1.Storage

AWS storage services

Data storage categorization

Block storage
File storage
Object storage

Block storage:

Stores data in chunks known as blocks
Blocks are stored on a volume and attached to a single instance
They generally provide very low latency data access
Comparable to DAS storage used on premises

File storage:

Data is stored as operate files with a series of directories
Data is stored within a file system
Provide shared access for multiple users
Comparable to NAS storage used on premises

Object storage:

Objects are stored across a flat address space
Objects are referenced by a unique key
Each object can also have associated metadata to help categorize and identify the object

Amazon s3

Fully managed object based storage service
Highly available and highly durable
Very cost effective
Widely and easily available
Unlimited storage capability
Highly scalable
Smallest file size supported - 0 bytes
Largest file supported - 5 TB

When data is being uploaded to s3 we as the customer need to specify the region for that object.
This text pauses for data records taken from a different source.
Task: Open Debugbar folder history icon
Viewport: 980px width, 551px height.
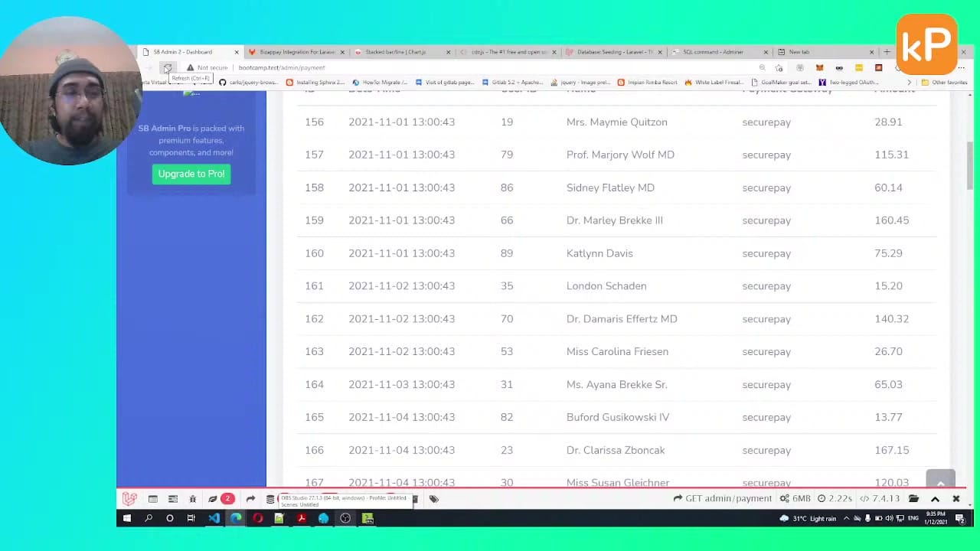Action: (x=913, y=499)
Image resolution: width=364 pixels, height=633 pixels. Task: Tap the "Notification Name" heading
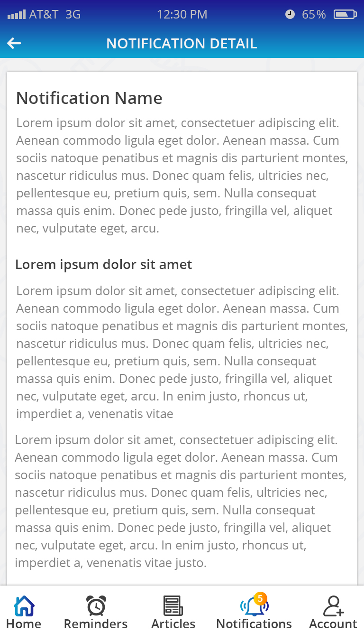click(x=89, y=98)
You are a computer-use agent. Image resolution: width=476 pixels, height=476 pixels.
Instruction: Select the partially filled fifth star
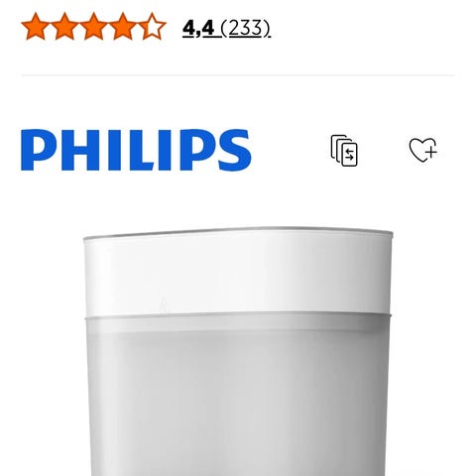[152, 26]
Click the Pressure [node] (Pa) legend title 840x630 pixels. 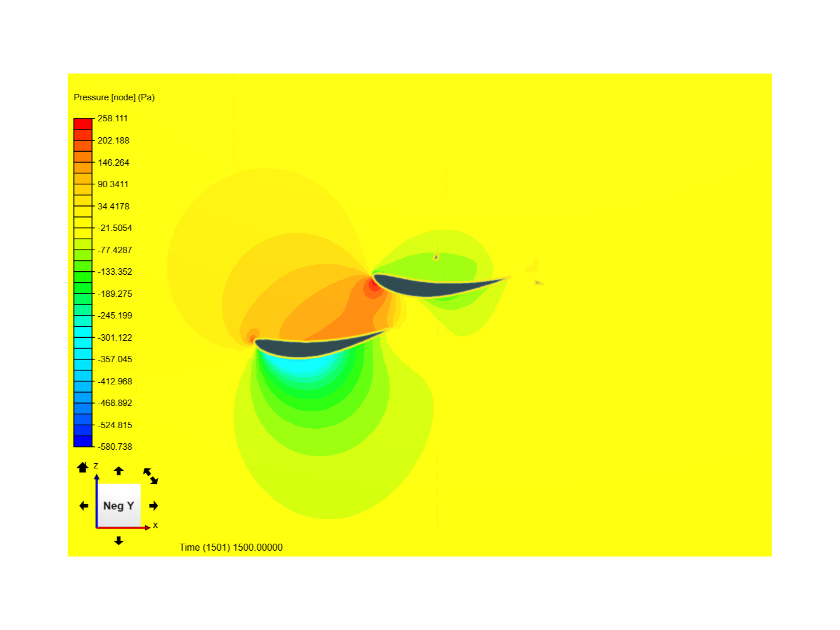pos(114,97)
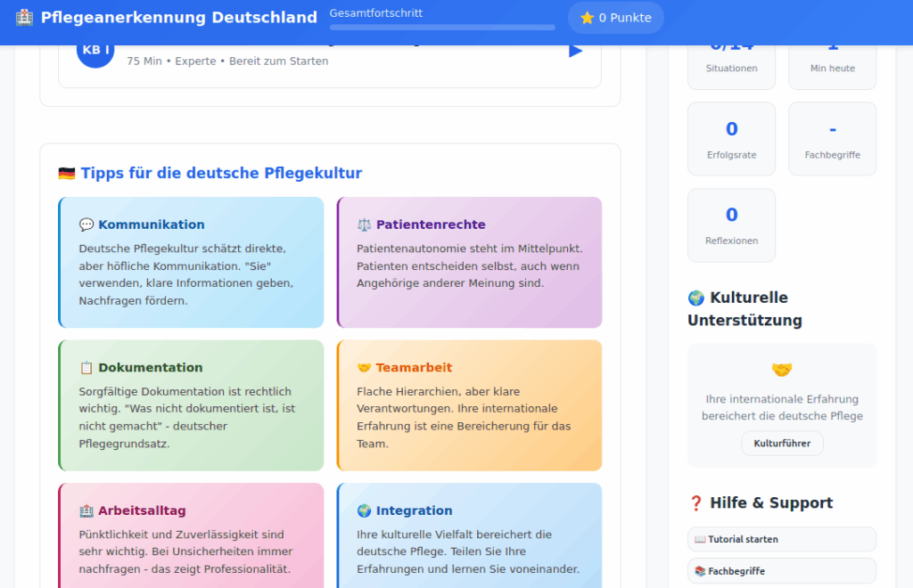Click the hospital icon beside Arbeitsalltag
913x588 pixels.
86,510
By choosing the region, Amazon will keep duplicate of that object in multiple AZ’s within that region for durability and availability.

Durability and availability in S3

Objects stored in s3 have a durability of 99.999999999%
S3 copies numeros copies of the same data in different AZ’s
The availability of the S3 objects is 99.99%

Availability means AWS ensures that the uptime of amazon is 99.99%.

Durability means the probability of maintaining your data without it being lost.

S3 Buckets

To store objects in s3, first we need to create and define a bucket. Bucket can be thought of like a parent folder for your data.
Bucket names must be globally unique. Not only region wise but globally unique with the other S3 buckets that exist. Once we create the bucket name we can begin uploading the data.
Data can be uploaded into bucket or folders within the bucket
Limitation of 100 buckets per aws account
Objects that stored in these buckets have unique object key

Storage Classes

Standard
Standard - IA (infrequent Access)
Intelligent Tiering
One Zone - IA (Infrequent Access)
Reduced Redundancy Storage(RRS)

Data that is being accessed frequently:

Standard - > Default storage class -> more cost effective and offer more availability
Reduced Redundancy Storage(No longer recommended by AWS)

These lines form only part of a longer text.